Sent from my SCH-i705 using T-Shirt Forums


----------



## mfatty500 (Jan 18, 2010)

or ACS from Sandy Mc a member on here, service second to none..


----------



## kingwoo (Mar 22, 2013)

mgtGrafix said:


> Check out the rhinestone world and their trw stone wizard. A ton of videos and support. Also cheaper and works with corel
> 
> Sent from my SCH-i705 using T-Shirt Forums


Yes, what we are doing is mainly working on Corel and using TRW wizard as a helper. Not only for the sizing, coloring and auto arranging, and for counting and thus calculate the prices you need to add to the design.


And lmcclain6--
Why not you try them by yourself first and then you'll know which one to go. I have a friend who is using AI to do the design, which is really inconvenient and slow for me. but my friend is ok with it.


----------



## mrtimothy (Mar 5, 2014)

mgtGrafix said:


> Check out the rhinestone world and their trw stone wizard. A ton of videos and support. Also cheaper and works with corel
> 
> Sent from my SCH-i705 using T-Shirt Forums


 TRW Stone Wizard all the way! Best customer service and tons of videos to watch. We use that and love it. Friend has EasyStone that showed us how it works, but from everything we have read and heard, customer service is terrible.

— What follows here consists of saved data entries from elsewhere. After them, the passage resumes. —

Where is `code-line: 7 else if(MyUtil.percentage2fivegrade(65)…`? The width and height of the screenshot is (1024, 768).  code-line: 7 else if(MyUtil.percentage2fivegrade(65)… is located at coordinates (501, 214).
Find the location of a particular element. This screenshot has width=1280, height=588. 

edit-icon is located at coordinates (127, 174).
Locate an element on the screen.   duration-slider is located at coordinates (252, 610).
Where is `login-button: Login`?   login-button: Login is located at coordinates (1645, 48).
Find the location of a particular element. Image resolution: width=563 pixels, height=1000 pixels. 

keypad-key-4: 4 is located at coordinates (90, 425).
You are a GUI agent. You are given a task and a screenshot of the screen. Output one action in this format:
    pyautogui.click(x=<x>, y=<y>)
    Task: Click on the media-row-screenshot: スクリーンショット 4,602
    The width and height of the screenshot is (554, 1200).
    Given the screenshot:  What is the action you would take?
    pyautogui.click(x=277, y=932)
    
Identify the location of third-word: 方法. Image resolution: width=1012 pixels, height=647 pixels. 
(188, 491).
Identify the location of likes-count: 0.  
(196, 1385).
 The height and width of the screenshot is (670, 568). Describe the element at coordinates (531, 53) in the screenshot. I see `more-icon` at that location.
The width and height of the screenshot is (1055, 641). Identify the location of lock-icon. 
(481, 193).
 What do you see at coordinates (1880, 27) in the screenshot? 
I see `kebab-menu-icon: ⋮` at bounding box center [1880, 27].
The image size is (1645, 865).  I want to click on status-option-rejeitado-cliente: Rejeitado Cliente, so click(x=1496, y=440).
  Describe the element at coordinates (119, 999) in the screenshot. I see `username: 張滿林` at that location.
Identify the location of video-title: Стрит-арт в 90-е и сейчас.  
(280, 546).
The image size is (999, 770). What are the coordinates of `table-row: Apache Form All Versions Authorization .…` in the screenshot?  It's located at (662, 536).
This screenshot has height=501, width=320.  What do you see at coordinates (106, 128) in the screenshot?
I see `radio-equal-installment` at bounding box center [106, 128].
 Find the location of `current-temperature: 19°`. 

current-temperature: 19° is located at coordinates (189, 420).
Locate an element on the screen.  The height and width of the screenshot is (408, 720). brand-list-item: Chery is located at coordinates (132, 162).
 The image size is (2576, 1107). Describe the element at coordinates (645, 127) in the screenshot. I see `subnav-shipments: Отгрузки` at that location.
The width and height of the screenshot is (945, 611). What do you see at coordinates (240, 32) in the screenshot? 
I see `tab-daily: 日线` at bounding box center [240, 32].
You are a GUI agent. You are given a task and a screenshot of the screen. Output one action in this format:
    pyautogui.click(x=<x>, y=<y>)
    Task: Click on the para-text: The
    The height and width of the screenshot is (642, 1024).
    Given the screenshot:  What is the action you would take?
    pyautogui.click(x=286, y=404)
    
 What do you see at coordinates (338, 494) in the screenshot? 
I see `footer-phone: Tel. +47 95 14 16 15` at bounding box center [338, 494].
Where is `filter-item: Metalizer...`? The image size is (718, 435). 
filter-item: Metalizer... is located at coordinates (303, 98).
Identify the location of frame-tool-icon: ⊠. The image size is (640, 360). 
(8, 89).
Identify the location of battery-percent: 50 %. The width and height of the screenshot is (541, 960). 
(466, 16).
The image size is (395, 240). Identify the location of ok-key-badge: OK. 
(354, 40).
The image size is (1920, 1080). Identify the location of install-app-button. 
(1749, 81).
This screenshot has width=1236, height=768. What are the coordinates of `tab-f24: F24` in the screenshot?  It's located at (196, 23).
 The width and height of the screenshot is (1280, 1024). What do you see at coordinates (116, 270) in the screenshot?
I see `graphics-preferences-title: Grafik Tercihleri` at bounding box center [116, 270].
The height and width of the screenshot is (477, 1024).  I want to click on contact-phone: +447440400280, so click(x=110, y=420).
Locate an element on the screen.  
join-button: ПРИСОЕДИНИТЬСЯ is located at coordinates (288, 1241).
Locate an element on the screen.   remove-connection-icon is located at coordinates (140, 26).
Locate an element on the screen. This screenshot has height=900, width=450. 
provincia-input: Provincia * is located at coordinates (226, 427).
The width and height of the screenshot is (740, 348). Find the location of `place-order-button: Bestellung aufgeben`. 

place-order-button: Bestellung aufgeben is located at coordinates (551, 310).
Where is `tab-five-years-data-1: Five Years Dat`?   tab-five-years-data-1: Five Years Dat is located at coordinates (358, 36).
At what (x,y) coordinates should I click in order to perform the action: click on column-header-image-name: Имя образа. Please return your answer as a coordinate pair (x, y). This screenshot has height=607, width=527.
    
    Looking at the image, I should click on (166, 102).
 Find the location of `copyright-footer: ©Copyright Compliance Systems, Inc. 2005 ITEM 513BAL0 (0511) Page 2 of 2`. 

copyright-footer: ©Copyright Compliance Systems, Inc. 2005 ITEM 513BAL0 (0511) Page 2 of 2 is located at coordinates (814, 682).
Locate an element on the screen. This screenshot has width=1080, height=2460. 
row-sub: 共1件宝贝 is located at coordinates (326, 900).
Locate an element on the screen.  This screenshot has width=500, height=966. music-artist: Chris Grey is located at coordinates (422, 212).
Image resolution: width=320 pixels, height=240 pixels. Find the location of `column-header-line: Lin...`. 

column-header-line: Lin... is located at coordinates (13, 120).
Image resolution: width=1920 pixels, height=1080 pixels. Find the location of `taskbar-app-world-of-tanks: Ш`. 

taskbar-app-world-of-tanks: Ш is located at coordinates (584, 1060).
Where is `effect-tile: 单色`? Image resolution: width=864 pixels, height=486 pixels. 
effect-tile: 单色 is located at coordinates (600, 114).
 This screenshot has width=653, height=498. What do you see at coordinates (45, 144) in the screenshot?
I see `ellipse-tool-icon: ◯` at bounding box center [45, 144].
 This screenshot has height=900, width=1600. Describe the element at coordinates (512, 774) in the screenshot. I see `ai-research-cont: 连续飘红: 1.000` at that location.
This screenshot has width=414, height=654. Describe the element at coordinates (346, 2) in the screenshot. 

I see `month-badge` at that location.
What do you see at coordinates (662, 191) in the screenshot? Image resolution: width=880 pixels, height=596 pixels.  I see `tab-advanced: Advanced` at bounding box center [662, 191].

You can't go wrong with TRW Stone Wizard.


----------



## valleyboy_1 (Jan 23, 2010)

I'm not a stoner, but I use TRW wizard to assist me in my designing. Their magic templates are awesome! Really speed up design work for my market.


----------



## jasmynn (Sep 16, 2011)

Hotfix Era is definitely better than oobling from my experience.


----------



## sjidohair (Apr 9, 2008)

There are a Ton of Awesome Software on the market, I suggest trying all the Demo's one at a time, and see what fits with you and your Creativity, and works with your Cutter.

I use several, and I have found One is not enough, you will always want the newest, one that comes out,

and what one cannot do another can.

I do suggest Corel as that is just a really awesome all around software too,for everything.


----------